Items listed in a dataset
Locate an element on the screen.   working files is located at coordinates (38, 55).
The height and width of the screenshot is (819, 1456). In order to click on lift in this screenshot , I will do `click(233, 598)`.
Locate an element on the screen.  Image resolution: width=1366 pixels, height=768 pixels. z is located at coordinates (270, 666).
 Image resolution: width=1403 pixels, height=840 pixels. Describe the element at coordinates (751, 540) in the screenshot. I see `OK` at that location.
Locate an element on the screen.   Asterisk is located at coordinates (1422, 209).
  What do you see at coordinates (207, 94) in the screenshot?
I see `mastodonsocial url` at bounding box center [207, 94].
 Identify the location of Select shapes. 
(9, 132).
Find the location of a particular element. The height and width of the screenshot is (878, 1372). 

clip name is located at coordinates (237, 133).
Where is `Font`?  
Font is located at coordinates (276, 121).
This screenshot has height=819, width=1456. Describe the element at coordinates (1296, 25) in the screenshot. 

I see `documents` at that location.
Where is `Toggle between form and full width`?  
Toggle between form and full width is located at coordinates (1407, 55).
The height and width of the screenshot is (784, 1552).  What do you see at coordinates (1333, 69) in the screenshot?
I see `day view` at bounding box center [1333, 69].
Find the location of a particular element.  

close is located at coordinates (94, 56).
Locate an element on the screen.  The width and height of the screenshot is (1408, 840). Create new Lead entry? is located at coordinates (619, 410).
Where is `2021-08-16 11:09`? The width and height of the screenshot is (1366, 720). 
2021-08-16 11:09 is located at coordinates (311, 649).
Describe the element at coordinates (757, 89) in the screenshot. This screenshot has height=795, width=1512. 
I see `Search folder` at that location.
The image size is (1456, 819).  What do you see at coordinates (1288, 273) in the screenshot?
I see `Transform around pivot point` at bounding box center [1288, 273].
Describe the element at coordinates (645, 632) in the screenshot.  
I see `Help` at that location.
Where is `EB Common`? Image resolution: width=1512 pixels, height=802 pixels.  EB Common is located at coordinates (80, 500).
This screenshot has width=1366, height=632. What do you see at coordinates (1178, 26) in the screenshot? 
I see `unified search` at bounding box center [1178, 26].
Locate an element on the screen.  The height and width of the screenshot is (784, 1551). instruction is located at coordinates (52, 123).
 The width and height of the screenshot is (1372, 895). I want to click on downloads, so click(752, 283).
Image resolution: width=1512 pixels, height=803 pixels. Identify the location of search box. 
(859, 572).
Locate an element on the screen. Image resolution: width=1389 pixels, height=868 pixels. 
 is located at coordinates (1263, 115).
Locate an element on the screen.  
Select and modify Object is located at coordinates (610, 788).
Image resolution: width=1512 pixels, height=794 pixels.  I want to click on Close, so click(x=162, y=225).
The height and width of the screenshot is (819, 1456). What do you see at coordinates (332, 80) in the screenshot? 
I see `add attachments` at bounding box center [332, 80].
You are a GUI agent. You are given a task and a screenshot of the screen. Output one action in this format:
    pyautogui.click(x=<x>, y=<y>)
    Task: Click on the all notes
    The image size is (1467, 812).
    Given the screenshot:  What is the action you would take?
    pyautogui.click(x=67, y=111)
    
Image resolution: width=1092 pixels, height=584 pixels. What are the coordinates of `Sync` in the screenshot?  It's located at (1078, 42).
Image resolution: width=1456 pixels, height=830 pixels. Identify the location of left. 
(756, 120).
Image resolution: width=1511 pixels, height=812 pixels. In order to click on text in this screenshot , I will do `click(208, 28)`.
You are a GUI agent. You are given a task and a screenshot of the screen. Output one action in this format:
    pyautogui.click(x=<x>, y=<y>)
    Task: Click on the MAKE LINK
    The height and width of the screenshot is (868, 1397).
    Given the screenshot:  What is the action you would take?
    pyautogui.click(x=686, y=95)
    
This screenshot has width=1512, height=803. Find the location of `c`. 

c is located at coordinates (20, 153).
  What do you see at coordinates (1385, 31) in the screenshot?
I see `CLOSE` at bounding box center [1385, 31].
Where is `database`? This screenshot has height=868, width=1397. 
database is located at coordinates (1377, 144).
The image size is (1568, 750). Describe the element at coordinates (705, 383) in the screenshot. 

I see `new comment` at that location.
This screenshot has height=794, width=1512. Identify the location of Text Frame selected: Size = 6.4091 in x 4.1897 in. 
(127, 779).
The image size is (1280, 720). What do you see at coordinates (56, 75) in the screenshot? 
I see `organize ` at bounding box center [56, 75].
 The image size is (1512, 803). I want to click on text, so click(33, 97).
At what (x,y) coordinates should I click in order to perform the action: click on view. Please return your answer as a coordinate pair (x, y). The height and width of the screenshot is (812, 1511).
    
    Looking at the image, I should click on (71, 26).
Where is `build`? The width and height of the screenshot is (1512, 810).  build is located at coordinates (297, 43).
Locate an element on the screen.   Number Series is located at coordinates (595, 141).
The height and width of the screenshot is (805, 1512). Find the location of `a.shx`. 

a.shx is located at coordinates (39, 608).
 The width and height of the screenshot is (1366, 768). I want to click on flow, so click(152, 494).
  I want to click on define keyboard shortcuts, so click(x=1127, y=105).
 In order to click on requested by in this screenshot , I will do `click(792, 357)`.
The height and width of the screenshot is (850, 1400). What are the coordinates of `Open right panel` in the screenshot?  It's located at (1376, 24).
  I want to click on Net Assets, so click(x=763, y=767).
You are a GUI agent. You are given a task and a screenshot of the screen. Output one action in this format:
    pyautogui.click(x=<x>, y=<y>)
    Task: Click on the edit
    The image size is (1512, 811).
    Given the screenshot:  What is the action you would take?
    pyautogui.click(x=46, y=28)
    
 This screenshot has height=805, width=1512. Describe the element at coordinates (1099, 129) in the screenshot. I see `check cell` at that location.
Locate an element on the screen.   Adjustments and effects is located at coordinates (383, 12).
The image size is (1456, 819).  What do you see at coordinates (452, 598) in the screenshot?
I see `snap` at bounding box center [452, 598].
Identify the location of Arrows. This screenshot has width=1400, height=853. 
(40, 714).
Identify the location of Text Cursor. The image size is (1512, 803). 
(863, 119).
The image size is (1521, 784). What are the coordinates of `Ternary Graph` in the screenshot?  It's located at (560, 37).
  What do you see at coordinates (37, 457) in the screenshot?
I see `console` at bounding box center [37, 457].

YOUR TASK: Tally how many lines in the records above include the string "Find". Reply with the number alone.

PROBLEM SOLUTION: 4